Speaking in his first interview with a Western media outlet since being relieved of his duties last month, Vladimir Yakunin accused the United States of introducing the sanctions in a bid to prevent Russia and Europe from forging closer economic ties.
"In terms of global competitiveness, the collaboration between Europe and Russia will bring a new powerful source of economic development," he told The Associated Press, adding that the U.S. would resent such a prospect.
The U.S. and the European Union introduced a series of economic and financial sanctions against Russia over its annexation of Ukraine's Crimean Peninsula in March 2014 and Moscow's continuing support for an insurgency in eastern Ukraine. Yakunin was among the members of Putin's inner circle who faced a U.S. travel ban and saw their assets abroad frozen.

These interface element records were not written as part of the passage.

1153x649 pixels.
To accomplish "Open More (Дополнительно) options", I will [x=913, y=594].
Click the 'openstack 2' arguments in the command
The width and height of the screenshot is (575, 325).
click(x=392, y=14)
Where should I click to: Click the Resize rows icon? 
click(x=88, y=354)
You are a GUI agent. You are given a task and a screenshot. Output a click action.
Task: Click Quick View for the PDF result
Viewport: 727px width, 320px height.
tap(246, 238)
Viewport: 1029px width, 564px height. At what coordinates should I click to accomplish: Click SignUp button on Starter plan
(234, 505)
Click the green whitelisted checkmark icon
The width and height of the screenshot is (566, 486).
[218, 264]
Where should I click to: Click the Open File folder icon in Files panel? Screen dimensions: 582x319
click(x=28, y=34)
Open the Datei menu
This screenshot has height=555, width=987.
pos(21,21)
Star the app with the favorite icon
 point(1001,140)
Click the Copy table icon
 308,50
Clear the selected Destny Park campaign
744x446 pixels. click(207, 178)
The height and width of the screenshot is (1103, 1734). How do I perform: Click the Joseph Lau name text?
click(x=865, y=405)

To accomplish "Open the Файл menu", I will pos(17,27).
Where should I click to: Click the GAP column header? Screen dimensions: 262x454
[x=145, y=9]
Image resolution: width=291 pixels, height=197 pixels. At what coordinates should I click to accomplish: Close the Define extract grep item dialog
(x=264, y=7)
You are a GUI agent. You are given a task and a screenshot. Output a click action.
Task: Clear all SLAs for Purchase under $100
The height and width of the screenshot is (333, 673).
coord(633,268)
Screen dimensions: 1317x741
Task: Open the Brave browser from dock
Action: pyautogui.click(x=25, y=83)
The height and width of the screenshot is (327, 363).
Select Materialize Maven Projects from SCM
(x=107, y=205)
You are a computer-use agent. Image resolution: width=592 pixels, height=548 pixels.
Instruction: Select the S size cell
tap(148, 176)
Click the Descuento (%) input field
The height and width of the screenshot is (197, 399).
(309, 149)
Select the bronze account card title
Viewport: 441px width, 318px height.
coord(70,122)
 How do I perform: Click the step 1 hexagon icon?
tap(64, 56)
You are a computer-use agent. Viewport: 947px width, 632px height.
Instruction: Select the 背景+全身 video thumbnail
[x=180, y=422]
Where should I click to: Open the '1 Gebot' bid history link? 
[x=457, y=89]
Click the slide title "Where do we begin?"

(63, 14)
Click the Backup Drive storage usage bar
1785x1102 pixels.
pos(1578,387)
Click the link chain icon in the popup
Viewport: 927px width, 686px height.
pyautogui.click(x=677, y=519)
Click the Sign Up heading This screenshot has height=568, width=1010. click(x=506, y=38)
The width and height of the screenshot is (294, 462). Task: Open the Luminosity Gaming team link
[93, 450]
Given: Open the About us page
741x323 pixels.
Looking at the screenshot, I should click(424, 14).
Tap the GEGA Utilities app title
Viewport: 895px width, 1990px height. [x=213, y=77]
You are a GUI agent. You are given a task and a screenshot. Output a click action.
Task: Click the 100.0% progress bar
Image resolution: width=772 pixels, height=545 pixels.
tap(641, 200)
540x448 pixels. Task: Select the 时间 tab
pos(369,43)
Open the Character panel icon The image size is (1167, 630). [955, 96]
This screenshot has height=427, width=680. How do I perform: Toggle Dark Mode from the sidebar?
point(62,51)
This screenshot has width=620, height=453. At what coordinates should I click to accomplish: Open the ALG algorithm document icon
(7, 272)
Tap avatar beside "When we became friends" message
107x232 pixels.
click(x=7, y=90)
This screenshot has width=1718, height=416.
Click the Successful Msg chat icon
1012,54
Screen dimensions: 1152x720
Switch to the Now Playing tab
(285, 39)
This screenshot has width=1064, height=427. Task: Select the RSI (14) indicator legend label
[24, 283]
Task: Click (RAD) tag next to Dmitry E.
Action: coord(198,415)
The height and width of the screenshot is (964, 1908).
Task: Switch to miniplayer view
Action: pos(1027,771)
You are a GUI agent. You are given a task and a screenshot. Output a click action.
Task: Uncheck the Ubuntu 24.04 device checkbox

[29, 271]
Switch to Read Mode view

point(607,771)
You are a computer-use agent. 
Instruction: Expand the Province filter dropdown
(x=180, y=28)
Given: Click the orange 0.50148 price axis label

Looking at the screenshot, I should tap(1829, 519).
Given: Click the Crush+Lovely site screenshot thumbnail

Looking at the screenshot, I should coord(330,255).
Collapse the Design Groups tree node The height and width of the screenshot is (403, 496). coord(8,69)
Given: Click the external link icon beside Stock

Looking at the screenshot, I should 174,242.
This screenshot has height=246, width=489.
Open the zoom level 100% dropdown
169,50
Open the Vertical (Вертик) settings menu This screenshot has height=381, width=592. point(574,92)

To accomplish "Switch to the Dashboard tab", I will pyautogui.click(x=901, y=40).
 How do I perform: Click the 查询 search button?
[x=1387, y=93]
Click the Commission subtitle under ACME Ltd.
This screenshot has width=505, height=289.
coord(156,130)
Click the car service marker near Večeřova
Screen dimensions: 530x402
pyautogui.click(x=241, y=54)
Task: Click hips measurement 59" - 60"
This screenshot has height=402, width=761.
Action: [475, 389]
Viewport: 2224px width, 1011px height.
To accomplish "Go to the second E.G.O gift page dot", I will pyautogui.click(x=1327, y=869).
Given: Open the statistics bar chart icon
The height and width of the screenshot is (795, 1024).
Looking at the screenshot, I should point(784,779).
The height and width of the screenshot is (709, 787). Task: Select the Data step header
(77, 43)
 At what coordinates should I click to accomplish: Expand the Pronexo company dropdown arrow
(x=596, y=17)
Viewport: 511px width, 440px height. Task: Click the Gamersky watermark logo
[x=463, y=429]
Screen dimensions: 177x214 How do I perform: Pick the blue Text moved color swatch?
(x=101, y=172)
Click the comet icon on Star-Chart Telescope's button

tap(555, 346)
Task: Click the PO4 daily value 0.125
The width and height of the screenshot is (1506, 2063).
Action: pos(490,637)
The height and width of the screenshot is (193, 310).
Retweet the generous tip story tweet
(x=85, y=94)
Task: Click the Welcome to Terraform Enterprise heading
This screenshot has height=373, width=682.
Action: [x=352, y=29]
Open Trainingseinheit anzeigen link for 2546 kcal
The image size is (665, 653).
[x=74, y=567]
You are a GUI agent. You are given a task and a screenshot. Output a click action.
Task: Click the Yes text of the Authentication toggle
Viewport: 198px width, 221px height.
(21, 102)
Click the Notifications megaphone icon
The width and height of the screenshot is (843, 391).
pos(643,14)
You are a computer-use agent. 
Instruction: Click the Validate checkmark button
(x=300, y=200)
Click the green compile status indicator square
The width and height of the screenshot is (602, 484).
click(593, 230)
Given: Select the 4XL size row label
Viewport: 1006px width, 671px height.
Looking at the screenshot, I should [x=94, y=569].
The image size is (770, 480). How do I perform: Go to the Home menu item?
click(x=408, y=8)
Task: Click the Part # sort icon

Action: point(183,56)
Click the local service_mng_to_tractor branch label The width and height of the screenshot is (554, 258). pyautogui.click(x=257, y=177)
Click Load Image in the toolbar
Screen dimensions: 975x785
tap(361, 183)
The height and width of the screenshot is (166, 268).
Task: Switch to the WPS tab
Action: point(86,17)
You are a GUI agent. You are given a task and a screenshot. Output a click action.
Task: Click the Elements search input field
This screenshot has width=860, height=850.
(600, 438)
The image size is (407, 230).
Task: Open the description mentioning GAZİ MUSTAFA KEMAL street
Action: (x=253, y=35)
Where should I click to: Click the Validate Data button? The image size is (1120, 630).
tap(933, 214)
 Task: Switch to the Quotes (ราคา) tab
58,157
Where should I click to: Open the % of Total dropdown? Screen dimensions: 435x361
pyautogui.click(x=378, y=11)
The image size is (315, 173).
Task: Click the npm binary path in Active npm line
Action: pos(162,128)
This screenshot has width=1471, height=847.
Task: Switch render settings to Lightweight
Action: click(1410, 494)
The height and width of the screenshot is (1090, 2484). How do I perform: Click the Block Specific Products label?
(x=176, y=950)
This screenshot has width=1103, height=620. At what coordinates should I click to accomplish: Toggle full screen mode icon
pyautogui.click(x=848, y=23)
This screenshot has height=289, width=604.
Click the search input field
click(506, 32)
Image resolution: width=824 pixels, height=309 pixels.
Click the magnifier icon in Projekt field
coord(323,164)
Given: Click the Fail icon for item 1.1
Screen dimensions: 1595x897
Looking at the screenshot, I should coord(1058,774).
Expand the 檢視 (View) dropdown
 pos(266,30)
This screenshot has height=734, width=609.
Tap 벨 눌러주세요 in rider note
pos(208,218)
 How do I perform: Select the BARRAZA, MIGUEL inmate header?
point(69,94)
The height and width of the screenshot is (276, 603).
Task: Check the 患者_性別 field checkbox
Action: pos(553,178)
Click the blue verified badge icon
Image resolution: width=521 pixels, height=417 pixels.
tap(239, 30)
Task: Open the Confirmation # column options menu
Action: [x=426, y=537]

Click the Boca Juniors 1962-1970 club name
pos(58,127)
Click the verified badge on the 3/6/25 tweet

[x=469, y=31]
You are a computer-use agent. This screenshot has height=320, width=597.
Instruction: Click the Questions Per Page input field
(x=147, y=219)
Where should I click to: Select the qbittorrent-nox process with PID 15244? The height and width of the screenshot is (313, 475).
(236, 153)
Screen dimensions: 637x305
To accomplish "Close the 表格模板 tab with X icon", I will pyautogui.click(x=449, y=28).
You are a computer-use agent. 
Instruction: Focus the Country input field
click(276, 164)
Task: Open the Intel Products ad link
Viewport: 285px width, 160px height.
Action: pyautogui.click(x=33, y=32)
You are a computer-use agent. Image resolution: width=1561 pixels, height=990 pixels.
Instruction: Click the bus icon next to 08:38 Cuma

The Western sanctions, coupled with a plunge in the price of Russia's valuable oil exports, pushed the Russian economy into recession this year. Asked how long he expects it to continue, Yakunin said he agrees with those who believe the downturn will last "not just for this year, but at least for two more years."
Like other Russian officials, Yakunin argued that while the sanctions severely limited Russian companies' access to Western capital markets, they have also created opportunities for domestic growth.
"If we are deprived of normal communication with the financial market, normal communication with the global economic market, then we should start to introduce our own technologies and our own products," he said in English.
Yakunin, 67, strongly defended his 10-year record at the helm of the state-controlled Russian Railways, saying that critics' allegations of systemic overspending and inefficiency are unfounded. He claimed that his company was actually more cost-efficient than most other state-controlled conglomerates.
Observers in Moscow see Yakunin's dismissal as a sign of an intensifying struggle for power in Putin's inner circle as resources dry up, and predict more reshuffling of posts.
Asked if Moscow and Washington could still cooperate on some global issues, Yakunin held out hope for joint efforts in combating the Islamic State group and other challenges and threats.
"Russia and America, Russia and Europe, we have a lot of major problems to be settled only together," he said.
There have been recent signs of an ongoing Russian military buildup in Syria, with U.S. and Israeli officials saying they expect Moscow to set up an air base in Latakia. Moscow says that Russian troops have been in Syria to help train its military to operate Russia-supplied weapons in the fight against the IS. Putin hasn't ruled out joining the fight against the terror group alongside the U.S.-led international coalition.
Asked whether Russia could send its troops to Syria to help fight the IS, the prerogative of the upper house under the Russian constitution, Yakunin said he doesn't expect such a move. "To my mind, nobody is foreseeing that kind of development of the situation," he said.